I don’t know either of these people, but I am certain the choice to leave the relationship was not literally only about the incident described.
All we have to go on are a few words from someone not even in the relationship, so all we can do is project our own ideas and feelings from our own experiences and imaginations into the situation.
If that’s what you’re asking about, then in my case, apart from mainly being massively certain that the situation is at least 10,000 times more complicated and not really about this incident, I would tend to project and imagine that:
* She may not have liked “LUV” as a form of “love”.
* She may also have felt that if someone loves someone clearly, they might tend to want to use the clearest form to express it rather than a bent version.
* She may have felt the correction was a playful, loving, and/or fun tease.

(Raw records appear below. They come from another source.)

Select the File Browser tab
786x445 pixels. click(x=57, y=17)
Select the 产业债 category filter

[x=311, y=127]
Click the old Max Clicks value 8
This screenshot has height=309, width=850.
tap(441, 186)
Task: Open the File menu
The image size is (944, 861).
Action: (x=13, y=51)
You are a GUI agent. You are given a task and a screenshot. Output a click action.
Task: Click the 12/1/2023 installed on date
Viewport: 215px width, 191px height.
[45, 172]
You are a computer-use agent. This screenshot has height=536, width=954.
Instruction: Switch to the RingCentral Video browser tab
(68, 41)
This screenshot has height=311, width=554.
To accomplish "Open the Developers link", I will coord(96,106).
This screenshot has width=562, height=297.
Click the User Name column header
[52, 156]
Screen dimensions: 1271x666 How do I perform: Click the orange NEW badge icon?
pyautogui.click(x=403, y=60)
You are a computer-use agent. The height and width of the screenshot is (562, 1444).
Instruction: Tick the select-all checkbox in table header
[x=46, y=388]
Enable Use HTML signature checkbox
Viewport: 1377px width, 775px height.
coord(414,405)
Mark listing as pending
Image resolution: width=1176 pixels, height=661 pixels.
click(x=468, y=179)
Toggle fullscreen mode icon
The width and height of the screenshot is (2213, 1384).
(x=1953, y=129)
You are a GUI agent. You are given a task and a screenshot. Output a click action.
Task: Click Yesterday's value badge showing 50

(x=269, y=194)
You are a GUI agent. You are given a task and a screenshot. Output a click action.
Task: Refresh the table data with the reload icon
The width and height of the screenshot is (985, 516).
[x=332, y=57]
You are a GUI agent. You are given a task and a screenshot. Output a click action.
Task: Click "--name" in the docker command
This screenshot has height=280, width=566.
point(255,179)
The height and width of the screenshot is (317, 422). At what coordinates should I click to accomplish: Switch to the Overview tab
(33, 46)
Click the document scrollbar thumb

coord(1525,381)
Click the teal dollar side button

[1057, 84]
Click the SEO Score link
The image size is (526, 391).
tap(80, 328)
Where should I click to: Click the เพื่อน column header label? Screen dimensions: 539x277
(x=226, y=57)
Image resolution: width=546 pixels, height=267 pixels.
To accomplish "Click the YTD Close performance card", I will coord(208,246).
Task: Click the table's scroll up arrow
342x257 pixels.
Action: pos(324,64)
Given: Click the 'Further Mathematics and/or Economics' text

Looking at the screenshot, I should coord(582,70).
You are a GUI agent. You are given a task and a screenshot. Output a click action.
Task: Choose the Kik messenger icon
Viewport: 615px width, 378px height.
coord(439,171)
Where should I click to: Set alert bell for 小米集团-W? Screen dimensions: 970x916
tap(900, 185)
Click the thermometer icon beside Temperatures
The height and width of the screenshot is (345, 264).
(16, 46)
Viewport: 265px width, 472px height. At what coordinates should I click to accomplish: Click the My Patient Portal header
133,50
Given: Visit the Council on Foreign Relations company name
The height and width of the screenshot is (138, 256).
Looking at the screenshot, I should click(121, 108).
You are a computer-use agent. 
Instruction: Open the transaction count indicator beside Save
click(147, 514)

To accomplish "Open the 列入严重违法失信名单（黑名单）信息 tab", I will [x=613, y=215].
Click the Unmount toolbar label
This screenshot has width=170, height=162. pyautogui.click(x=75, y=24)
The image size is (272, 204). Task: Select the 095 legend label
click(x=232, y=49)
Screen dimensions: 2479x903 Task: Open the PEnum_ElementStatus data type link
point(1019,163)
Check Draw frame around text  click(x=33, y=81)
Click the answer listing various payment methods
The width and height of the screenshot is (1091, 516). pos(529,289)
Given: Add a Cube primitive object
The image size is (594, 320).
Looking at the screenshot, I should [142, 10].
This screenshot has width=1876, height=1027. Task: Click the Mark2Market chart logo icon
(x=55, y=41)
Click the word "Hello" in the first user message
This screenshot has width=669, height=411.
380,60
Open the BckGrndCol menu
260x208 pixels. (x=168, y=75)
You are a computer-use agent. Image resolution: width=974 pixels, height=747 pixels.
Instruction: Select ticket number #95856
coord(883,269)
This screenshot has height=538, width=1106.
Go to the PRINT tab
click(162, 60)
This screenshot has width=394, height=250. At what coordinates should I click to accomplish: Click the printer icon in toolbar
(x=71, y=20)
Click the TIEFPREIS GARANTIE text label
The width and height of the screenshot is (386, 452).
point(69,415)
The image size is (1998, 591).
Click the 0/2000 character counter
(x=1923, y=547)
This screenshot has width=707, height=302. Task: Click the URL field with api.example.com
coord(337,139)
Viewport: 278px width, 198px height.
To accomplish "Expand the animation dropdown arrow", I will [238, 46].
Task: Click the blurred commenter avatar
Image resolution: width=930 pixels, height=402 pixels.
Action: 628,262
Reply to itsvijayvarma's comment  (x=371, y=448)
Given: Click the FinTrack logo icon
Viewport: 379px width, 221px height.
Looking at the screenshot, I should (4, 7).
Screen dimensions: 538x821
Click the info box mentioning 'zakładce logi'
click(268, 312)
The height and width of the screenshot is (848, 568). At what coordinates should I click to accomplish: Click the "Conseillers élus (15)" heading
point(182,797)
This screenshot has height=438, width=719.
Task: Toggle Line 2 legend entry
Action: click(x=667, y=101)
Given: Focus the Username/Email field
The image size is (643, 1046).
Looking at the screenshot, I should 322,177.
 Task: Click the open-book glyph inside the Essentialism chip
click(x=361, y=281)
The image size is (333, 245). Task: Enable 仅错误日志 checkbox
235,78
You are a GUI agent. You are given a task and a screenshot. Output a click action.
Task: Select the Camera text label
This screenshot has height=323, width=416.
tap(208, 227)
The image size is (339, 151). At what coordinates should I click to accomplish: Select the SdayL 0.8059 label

* Or who knows what she was thinking/intending – certainly not me, and probably not him.
* He probably wasn’t actually clear about his feelings about her and the relationship, as hinted both by his perhaps-subconscious use of the corrupted spelling “LUV”, and certainly by his change of commitment to the proposal reportedly merely due to this minor occasion.
* He may have had other indications that there were characteristics of the relationship and/or her behavior that would not work out for him and/or the relationship, and this just act just resonated in his feelings (which are no doubt rooted in his own psychological material), and so he became suddenly aware of that, and so his perspective shifted.
* In any case, if this event results in a change in his thinking about wanting to propose marriage, then he was ultimately correct to at least not want to get married. (Whether or not it also warranted leaving the relationship, again, I have no information with which to even speculate.)